Understand what flavour technology can do for food businesses
How do flavour chemists clean up a base? They work at a molecular level with maskers to resolve off notes and modulators to counterbalance flavours. You can also lean into something like a bitter flavour by accentuating it with a pleasantly bitter taste. Then there’s encapsulation technology that protects flavour from degradation during transit or on the shelf. Technology can also create what’s called multi-sensorial layering – an initial burst of one taste, which evolves into a mid-note followed by a third to finish, in a similar way to how a wine connoisseur might experience a fine wine.

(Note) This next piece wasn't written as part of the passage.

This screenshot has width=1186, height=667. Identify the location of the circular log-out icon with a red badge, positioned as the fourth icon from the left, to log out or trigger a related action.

Craft an experience and tap into the emotional power of flavour
Ever smelled something and it’s taken you right back to childhood? Smell and taste bypass the brain’s logical processing centre and go straight to the limbic system, which governs emotions and long-term memory. So, flavour creates a powerful emotional experience. Flavourists can fill out all the nuances of flavour so you don’t just get the apple and cinnamon of apple pie, you get the taste of the pastry crust as well. And even though a flavour may seem on the surface ‘simple’ there are infinite possibilities: Glanbia now has more than 700 variations on strawberry, for example.
There’s no limit to the potential or fun of flavour, which can range from the trend for swicy (a combo of sweet and spicy) to all-out fantasy taste experiences. In 2025, Foodarom launched its Stellar collection of Nektyr (pronounced nectar) based on what a flower on another planet would produce and Būlla (pronounced B-yoo-lah), inspired by the honey a bee might make from it. You can’t pin down what makes the flavours so intriguing, but intrigued you are. Both are delicious.
Build a relationship with your Glanbia flavour solutions team and stay ahead of the trends
“We work with customers in different ways – sometimes they come to us for flavour innovation. Or they ask for our flavours and do the formulation themselves. These are customer relationships that have developed over years,” Michael says. With this kind of customer collaboration, Glanbia can suggest products that may work for a brand, based on insights and proprietary regional and segmented trend reports.
“It's a very tailored way of doing business. And it’s speedy. Flavour chemists work at the bench, bringing out prototypes for the customer to taste in real time. A lot of times winning in this business is who gets their products out fastest.
“We’ll ideate products for brands and the flavours associated with them. That's my favourite part, the creativity,” he says.